When Horror Brings You Home
The Pittsburgh shooting last week hit home for me, literally. Tree of Life was my childhood synagogue, and I grew up in the Squirrel Hill community. Since the tragedy, I’ve been reconnecting with friends there, and it’s been incredibly healing. So has reading endless op-eds about life in Squirrel Hill and in Pittsburgh. The area was such an authentic, wholesome place to grow up, and from the looks of things, it still is. As I read these reflections, I knowingly nod, smile, and relate to every word. But to my surprise, reading them has also made me recognize a hole in my heart, which has unknowingly been there for a long time. I have missed home and the feelings that these reflections portray — true belonging and genuine connection.
As the events unfolded so many of us turned towards Facebook for community and connection. Until 10/27, I never appreciated how many of my online friends were from home. On that Saturday, I logged in, like so many, to find out if everyone was okay. What happened? Any word on who the victims might be? I continuously hit refresh, noting those who marked themselves as safe.
Some reported what they heard and saw. My Dad’s best friend, the President of Allegheny General Hospital, who is now lovingly known as Dr. Cohen in the media, sent out an email first letting us know that his mother in law was (uncharacteristically) not at services that day. Then, since he lives directly across from the synagogue, he shared his chilling first-hand account, recalling what he had witnessed from his front yard as he watched the horror unfold. He praised the police officers who he watched run into gunfire, and he shared that the shooter was being treated at his hospital, by congregants of Tree of Life. “A life is a life,” he compassionately shared, and the shooter needed medical attention. As Dr. Cohen was trying to make sense of the killings, he also reminded us of what it means to be human.

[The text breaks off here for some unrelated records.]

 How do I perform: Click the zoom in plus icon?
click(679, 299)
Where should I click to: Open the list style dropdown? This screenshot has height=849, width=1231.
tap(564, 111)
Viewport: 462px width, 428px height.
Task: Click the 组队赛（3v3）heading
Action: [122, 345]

So often the voices of those who were there have the greatest ability to create change. Think of the teens from Parkland, who launched a nationwide gun-control coalition in the wake of their school’s tragic shooting. Just as Dr. Cohen is emerging to model behavior for humanity, the leadership we see among those most closely afflicted is a powerful reminder of connection and community.
We heal through community. We heal by being together, and while I bemoan the social media world of today and the insecurities it fosters, in times of crisis, it helps. Ironically, when we feel most vulnerable and open up the part of us that we normally exert the most effort to hide, social media can help. It can unify and it can create solidarity. I hate that it is “hate” and an “act of hate” that drove us to need one another. But even in the absence of hate, we need each other — it’s just easier to forget, or we’re too afraid to let one another know.

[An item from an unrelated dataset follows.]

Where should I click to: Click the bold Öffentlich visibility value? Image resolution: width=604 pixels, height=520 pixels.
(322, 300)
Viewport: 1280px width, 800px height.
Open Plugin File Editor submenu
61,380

I long for the gentleness, peace, and calm of my childhood, when I walked to Tree of Life with no fear. When I innocently played hide and seek in the same rooms that later provided both refuge and a trap to some of the victims. I fondly remember my religious school principal, David Dinkins, who is still alive today at 95. I know this thanks to all the reflections being shared in newspapers around the world by people who grew up in Squirrel Hill— some of whom I know and some of whom I don’t. But whether I know them or not— we have experiences in common, and that connects us. While this act of hate hit home, it also reconnected me to that home and to the feeling of belonging that I missed.
Brené Brown has extensively researched what she calls “the crisis of disconnection”. She notes how we have separated ourselves into factions based on politics and ideologies that actually boil down to one singular fear: the fear of vulnerability. Pittsburgh is my hometown. Tree of Life was my synagogue. I was Bat Mitzvah’d there. I grew up nine doors away. And Squirrel Hill was my community— a community where I always felt safe and where I always belonged. Because of tragedy, I now know I still do. According to Dr. Brown, “True belonging is not passive. It's not the belonging that comes with just joining a group. It's not fitting in or pretending or selling out because it's safer. It's a practice that requires us to be vulnerable, get uncomfortable, and learn how to be present with people without sacrificing who we are. We want true belonging, but it takes tremendous courage to knowingly walk into hard moments.” Walking into reconnection through the tragedy at Tree of Life has definitely required tremendous courage — but the payoff of filling the hole in my heart through true belonging has changed my life for the better, forever.